> DIRECTIONS:
Edit the listing below by replacing every "computer-use agent" with "desktop agent", leaving everything else unchanged.

○ ○ ○ ○ ○

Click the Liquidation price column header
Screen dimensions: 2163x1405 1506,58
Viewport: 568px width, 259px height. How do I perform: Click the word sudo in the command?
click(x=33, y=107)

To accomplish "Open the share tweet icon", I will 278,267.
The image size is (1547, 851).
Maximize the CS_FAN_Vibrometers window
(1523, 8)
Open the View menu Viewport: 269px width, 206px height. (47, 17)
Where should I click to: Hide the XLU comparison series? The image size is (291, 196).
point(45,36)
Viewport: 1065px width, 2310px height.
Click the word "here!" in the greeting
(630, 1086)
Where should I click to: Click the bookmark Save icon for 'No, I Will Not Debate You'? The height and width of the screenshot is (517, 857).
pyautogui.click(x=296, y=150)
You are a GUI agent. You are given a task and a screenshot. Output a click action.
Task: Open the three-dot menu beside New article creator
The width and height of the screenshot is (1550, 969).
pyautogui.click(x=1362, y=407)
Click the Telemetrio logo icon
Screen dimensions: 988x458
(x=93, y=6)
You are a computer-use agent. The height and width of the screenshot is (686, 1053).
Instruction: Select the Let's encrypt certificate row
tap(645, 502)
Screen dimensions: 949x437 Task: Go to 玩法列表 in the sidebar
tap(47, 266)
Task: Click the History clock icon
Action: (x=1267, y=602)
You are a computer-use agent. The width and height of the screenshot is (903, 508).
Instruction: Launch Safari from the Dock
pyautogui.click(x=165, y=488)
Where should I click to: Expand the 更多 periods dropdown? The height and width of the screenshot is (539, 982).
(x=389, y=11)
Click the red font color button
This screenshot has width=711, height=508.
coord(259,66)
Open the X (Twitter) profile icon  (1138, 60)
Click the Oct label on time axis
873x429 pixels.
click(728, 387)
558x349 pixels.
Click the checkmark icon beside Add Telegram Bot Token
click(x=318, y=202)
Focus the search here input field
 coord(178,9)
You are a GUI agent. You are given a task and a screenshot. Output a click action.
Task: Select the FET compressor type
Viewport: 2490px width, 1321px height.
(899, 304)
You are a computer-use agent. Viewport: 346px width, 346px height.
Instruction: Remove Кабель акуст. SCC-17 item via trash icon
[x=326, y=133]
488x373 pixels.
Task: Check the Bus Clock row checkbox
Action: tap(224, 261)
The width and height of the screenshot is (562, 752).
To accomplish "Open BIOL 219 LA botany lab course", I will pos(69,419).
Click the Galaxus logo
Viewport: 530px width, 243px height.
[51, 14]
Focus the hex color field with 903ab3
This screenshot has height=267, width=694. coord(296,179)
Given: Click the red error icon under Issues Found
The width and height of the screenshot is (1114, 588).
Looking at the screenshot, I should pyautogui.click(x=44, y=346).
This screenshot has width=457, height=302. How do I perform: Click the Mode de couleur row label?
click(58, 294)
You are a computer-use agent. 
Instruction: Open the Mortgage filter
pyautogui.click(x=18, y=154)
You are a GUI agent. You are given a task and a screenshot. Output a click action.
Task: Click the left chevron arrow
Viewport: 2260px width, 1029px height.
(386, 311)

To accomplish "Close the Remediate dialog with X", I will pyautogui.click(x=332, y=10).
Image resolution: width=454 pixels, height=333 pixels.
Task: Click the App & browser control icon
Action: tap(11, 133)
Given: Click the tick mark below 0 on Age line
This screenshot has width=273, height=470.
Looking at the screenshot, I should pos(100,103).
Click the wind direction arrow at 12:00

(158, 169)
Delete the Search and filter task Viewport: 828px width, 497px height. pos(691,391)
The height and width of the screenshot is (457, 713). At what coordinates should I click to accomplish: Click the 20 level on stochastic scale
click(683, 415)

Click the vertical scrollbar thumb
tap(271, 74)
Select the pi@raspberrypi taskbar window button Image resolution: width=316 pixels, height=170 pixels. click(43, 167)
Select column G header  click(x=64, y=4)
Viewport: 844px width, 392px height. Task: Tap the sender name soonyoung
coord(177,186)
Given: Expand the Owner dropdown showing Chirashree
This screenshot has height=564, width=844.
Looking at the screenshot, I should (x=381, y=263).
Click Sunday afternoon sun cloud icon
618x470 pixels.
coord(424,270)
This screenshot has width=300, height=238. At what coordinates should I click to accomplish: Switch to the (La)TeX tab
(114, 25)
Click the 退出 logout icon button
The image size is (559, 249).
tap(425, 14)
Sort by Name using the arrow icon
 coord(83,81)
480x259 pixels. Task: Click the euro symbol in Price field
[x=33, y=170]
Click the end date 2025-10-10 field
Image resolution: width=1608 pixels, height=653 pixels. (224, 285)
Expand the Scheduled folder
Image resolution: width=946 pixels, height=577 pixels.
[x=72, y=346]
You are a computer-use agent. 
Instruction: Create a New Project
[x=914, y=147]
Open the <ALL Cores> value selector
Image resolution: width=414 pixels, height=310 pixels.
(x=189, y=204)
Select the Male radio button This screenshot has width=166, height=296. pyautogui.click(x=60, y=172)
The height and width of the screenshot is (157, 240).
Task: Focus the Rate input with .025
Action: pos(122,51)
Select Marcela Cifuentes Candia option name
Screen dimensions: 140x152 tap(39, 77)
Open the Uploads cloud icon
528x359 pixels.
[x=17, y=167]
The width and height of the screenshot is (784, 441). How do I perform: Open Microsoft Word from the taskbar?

○ ○ ○ ○ ○

> ANSWER TO THIS TASK:
Click the Liquidation price column header
Screen dimensions: 2163x1405 1506,58
Viewport: 568px width, 259px height. How do I perform: Click the word sudo in the command?
click(x=33, y=107)

To accomplish "Open the share tweet icon", I will 278,267.
The image size is (1547, 851).
Maximize the CS_FAN_Vibrometers window
(1523, 8)
Open the View menu Viewport: 269px width, 206px height. (47, 17)
Where should I click to: Hide the XLU comparison series? The image size is (291, 196).
point(45,36)
Viewport: 1065px width, 2310px height.
Click the word "here!" in the greeting
(630, 1086)
Where should I click to: Click the bookmark Save icon for 'No, I Will Not Debate You'? The height and width of the screenshot is (517, 857).
pyautogui.click(x=296, y=150)
You are a GUI agent. You are given a task and a screenshot. Output a click action.
Task: Open the three-dot menu beside New article creator
The width and height of the screenshot is (1550, 969).
pyautogui.click(x=1362, y=407)
Click the Telemetrio logo icon
Screen dimensions: 988x458
(x=93, y=6)
You are a desktop agent. The height and width of the screenshot is (686, 1053).
Instruction: Select the Let's encrypt certificate row
tap(645, 502)
Screen dimensions: 949x437 Task: Go to 玩法列表 in the sidebar
tap(47, 266)
Task: Click the History clock icon
Action: (x=1267, y=602)
You are a desktop agent. The width and height of the screenshot is (903, 508).
Instruction: Launch Safari from the Dock
pyautogui.click(x=165, y=488)
Where should I click to: Expand the 更多 periods dropdown? The height and width of the screenshot is (539, 982).
(x=389, y=11)
Click the red font color button
This screenshot has width=711, height=508.
coord(259,66)
Open the X (Twitter) profile icon  (1138, 60)
Click the Oct label on time axis
873x429 pixels.
click(728, 387)
558x349 pixels.
Click the checkmark icon beside Add Telegram Bot Token
click(x=318, y=202)
Focus the search here input field
 coord(178,9)
You are a GUI agent. You are given a task and a screenshot. Output a click action.
Task: Select the FET compressor type
Viewport: 2490px width, 1321px height.
(899, 304)
You are a desktop agent. Viewport: 346px width, 346px height.
Instruction: Remove Кабель акуст. SCC-17 item via trash icon
[x=326, y=133]
488x373 pixels.
Task: Check the Bus Clock row checkbox
Action: tap(224, 261)
The width and height of the screenshot is (562, 752).
To accomplish "Open BIOL 219 LA botany lab course", I will pos(69,419).
Click the Galaxus logo
Viewport: 530px width, 243px height.
[51, 14]
Focus the hex color field with 903ab3
This screenshot has height=267, width=694. coord(296,179)
Given: Click the red error icon under Issues Found
The width and height of the screenshot is (1114, 588).
Looking at the screenshot, I should pyautogui.click(x=44, y=346).
This screenshot has width=457, height=302. How do I perform: Click the Mode de couleur row label?
click(58, 294)
You are a desktop agent. 
Instruction: Open the Mortgage filter
pyautogui.click(x=18, y=154)
You are a GUI agent. You are given a task and a screenshot. Output a click action.
Task: Click the left chevron arrow
Viewport: 2260px width, 1029px height.
(386, 311)

To accomplish "Close the Remediate dialog with X", I will pyautogui.click(x=332, y=10).
Image resolution: width=454 pixels, height=333 pixels.
Task: Click the App & browser control icon
Action: tap(11, 133)
Given: Click the tick mark below 0 on Age line
This screenshot has width=273, height=470.
Looking at the screenshot, I should pos(100,103).
Click the wind direction arrow at 12:00

(158, 169)
Delete the Search and filter task Viewport: 828px width, 497px height. pos(691,391)
The height and width of the screenshot is (457, 713). At what coordinates should I click to accomplish: Click the 20 level on stochastic scale
click(683, 415)

Click the vertical scrollbar thumb
tap(271, 74)
Select the pi@raspberrypi taskbar window button Image resolution: width=316 pixels, height=170 pixels. click(43, 167)
Select column G header  click(x=64, y=4)
Viewport: 844px width, 392px height. Task: Tap the sender name soonyoung
coord(177,186)
Given: Expand the Owner dropdown showing Chirashree
This screenshot has height=564, width=844.
Looking at the screenshot, I should (x=381, y=263).
Click Sunday afternoon sun cloud icon
618x470 pixels.
coord(424,270)
This screenshot has width=300, height=238. At what coordinates should I click to accomplish: Switch to the (La)TeX tab
(114, 25)
Click the 退出 logout icon button
The image size is (559, 249).
tap(425, 14)
Sort by Name using the arrow icon
 coord(83,81)
480x259 pixels. Task: Click the euro symbol in Price field
[x=33, y=170]
Click the end date 2025-10-10 field
Image resolution: width=1608 pixels, height=653 pixels. (224, 285)
Expand the Scheduled folder
Image resolution: width=946 pixels, height=577 pixels.
[x=72, y=346]
You are a desktop agent. 
Instruction: Create a New Project
[x=914, y=147]
Open the <ALL Cores> value selector
Image resolution: width=414 pixels, height=310 pixels.
(x=189, y=204)
Select the Male radio button This screenshot has width=166, height=296. pyautogui.click(x=60, y=172)
The height and width of the screenshot is (157, 240).
Task: Focus the Rate input with .025
Action: pos(122,51)
Select Marcela Cifuentes Candia option name
Screen dimensions: 140x152 tap(39, 77)
Open the Uploads cloud icon
528x359 pixels.
[x=17, y=167]
The width and height of the screenshot is (784, 441). How do I perform: Open Microsoft Word from the taskbar?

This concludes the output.